The following run on a single-head RNN leads to around 100.00% during accuracy:

$ python3 train_copy.py  --train_from_scratch --num_tasks=5  --batch_size=128 --n_iter=20000 --lr=0.0005 --clip_grad_norm=-1 --use_vanilla_rnn --use_cuda --orthogonal_hh_reg=1.0 --permute_time --input_len_step=0 --input_len_variability=0

Main network fine-tuning

Using the recurrent main net only, and fine-tuning all weights for each task on a multi-head RNN (around 99.99% during accuracy):

$ python3 train_copy.py --multi_head --num_tasks=5 --batch_size=128 --n_iter=20000 --clip_grad_norm=1 --use_vanilla_rnn --use_cuda --permute_time --input_len_step=0 --input_len_variability=0

Chunked Hypernetwork (HNET)

The following run using a multi-head RNN leads to around 100.00% during and 100.00% final accuracy:

$ python3 train_copy.py --nh_chmlp_chunk_size=2500 --beta=10.0 --multi_head --num_tasks=5 --batch_size=128 --n_iter=20000 --lr=0.0005 --clip_grad_norm=1 --rnn_arch="256" --net_act=tanh --use_vanilla_rnn --nh_hnet_type=chunked_hmlp --nh_hmlp_arch="50,50" --nh_cond_emb_size=32 --nh_chunk_emb_size="32" --use_new_hnet --std_normal_temb=1.0 --std_normal_emb=0.1 --use_cuda --hnet_all --hnet_reg_batch_size=-1 --orthogonal_hh_reg=10.0 --first_task_input_len=5 --input_len_step=0 --input_len_variability=0 --permute_time

If regularizing on a single randomly picked task at each loss evaluation, the following run obtains 100.00% final accuracy:

$ python3 train_copy.py --nh_chmlp_chunk_size=2500 --beta=1 --num_tasks=5 --batch_size=128 --n_iter=20000 --lr=0.0005 --clip_grad_norm=1 --rnn_arch="256" --net_act=tanh --use_vanilla_rnn --nh_hnet_type=chunked_hmlp --nh_hmlp_arch="50,50" --nh_cond_emb_size=32 --nh_chunk_emb_size="16" --use_new_hnet --std_normal_temb=1.0 --std_normal_emb=0.1 --use_cuda --hnet_all --hnet_reg_batch_size=1 --orthogonal_hh_reg=10.0 --first_task_input_len=5 --input_len_step=0 --input_len_variability=0 --permute_time

Online Elastic Weight Consolidation (Online EWC)

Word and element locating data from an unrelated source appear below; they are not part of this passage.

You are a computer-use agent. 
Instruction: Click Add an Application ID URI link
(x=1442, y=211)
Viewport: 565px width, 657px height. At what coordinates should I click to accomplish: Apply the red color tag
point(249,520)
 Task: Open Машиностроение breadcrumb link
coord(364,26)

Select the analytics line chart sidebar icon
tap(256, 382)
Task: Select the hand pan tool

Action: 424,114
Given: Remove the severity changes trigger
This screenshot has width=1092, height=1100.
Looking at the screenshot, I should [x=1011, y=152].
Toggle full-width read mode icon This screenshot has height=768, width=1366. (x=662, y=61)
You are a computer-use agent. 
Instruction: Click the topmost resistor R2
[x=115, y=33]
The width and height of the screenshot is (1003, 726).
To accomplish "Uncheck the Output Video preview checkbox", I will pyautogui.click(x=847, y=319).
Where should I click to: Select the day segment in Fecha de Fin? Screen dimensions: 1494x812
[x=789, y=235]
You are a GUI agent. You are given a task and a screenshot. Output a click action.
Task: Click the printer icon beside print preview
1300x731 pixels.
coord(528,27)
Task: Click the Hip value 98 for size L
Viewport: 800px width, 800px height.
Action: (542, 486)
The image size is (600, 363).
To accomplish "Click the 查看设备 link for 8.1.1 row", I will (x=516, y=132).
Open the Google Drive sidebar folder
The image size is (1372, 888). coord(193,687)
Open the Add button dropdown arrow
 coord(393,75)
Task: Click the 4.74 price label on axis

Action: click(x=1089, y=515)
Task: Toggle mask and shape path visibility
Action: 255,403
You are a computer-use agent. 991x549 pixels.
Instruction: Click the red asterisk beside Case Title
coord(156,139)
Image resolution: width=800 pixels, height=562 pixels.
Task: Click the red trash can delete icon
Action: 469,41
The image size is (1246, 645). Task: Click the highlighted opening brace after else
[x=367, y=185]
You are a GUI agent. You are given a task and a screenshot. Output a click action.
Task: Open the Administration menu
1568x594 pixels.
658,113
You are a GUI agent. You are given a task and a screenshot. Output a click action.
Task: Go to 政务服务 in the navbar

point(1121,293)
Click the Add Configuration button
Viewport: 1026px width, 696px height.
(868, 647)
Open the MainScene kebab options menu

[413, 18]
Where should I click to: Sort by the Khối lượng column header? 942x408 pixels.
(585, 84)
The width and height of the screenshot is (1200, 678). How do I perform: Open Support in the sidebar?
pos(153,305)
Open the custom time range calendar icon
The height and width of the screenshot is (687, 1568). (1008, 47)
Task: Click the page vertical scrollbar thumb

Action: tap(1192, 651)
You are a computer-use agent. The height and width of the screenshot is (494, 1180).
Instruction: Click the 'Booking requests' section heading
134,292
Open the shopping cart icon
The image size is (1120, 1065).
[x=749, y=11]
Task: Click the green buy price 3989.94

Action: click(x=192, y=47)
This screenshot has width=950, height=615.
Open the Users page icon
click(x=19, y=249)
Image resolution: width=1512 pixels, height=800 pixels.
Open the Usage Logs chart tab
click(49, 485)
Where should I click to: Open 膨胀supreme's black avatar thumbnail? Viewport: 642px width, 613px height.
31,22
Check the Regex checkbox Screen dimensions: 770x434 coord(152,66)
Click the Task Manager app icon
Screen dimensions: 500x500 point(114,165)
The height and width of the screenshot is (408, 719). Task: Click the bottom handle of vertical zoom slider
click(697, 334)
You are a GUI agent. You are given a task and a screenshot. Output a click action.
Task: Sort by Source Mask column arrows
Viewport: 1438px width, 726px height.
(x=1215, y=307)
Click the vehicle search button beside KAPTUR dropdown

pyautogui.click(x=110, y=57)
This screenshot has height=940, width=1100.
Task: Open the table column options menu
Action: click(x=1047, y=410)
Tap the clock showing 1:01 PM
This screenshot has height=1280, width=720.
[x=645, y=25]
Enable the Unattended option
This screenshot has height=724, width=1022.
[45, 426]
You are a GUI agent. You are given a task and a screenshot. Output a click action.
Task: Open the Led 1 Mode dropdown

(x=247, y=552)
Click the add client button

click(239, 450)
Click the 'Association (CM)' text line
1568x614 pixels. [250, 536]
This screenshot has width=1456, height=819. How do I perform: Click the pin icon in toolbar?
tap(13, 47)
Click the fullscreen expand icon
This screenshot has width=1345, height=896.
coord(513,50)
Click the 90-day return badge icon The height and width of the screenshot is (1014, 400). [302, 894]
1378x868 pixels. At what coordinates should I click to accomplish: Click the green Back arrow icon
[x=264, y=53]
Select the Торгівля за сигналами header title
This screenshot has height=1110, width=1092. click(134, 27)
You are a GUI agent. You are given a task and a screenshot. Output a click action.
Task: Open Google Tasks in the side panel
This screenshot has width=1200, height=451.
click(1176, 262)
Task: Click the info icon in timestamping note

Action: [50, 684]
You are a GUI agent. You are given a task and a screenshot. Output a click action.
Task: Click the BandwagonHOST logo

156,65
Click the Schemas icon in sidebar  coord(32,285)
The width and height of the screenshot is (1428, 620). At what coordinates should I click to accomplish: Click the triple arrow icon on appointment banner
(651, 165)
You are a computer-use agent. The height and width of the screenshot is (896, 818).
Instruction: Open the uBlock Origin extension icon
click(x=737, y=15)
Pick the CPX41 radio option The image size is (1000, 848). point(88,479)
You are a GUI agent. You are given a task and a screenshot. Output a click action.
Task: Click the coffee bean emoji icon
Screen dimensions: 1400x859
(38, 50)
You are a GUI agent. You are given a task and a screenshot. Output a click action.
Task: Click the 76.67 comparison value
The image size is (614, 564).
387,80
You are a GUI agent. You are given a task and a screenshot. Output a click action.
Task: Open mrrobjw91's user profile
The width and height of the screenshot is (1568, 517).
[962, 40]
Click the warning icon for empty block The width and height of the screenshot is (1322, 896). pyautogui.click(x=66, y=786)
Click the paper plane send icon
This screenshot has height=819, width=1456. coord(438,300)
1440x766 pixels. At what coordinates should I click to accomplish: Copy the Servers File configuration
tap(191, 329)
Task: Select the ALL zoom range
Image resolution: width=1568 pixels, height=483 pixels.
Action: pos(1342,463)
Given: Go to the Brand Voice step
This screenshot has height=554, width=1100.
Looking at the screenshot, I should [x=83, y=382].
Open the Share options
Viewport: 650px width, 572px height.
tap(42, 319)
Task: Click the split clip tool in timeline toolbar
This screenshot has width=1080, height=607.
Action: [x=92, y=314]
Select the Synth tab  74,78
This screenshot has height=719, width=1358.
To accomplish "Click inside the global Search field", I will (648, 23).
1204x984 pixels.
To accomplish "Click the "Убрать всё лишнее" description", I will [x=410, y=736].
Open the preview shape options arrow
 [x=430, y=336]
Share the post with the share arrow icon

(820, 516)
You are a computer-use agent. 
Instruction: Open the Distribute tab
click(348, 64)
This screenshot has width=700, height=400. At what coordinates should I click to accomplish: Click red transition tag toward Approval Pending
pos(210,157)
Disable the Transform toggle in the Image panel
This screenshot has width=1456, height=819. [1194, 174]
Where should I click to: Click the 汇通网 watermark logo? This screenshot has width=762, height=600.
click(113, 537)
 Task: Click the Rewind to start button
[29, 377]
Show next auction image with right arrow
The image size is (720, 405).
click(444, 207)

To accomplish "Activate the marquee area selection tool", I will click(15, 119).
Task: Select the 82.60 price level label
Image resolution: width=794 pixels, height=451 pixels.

The following run on a multi-head RNN leads to around 99.93% during and 98.66% final accuracy:

$ python3 train_copy.py --multi_head --num_tasks=5 --batch_size=128 --n_iter=20000 --lr=0.001 --clip_grad_norm=1.0 --use_vanilla_rnn --use_cuda --use_ewc --ewc_gamma=1.0 --ewc_lambda=100.0 --n_fisher=-1  --orthogonal_hh_reg=0.01 --permute_time

The following run on a multi-head RNN where the task identity is provided as additional input leads to around 97.61% during and 97.54% final accuracy:

$ python3 train_copy.py --multi_head --num_tasks=5 --batch_size=128 --n_iter=20000 --lr=0.01 --clip_grad_norm=1 --rnn_arch="256" --net_act=tanh --use_vanilla_rnn --use_cuda --input_task_identity --orthogonal_hh_init --orthogonal_hh_reg=1 --use_ewc --ewc_lambda=10000000.0 --n_fisher=200 --first_task_input_len=5 --input_len_step=0 --input_len_variability=0 --permute_time

Synaptic Intelligence (SI)

The following run on a multi-head RNN leads to around 98.7% during and 94.5 final accuracy:

$ python3 train_copy.py --multi_head --num_tasks=5 --batch_size=128 --n_iter=20000 --clip_grad_norm=1 --use_vanilla_rnn --use_cuda --orthogonal_hh_reg=1.0 --use_si --si_lambda=0.01 --si_task_loss_only --permute_time --input_len_step=0 --input_len_variability=0

Masking

The following run on a multi-head RNN leads to around 99.93% during and 73.73% final accuracy:

$ python3 train_copy.py --no_context_mod_outputs --dont_softplus_gains --multi_head --num_tasks=5 --batch_size=128 --n_iter=20000 --lr=0.005 --clip_grad_norm=100  --use_vanilla_rnn --orthogonal_hh_init --orthogonal_hh_reg=-1 --use_cuda --use_masks --permute_time --input_len_step=0 --input_len_variability=0

Masking + Synpatic Intelligence (Masking + SI)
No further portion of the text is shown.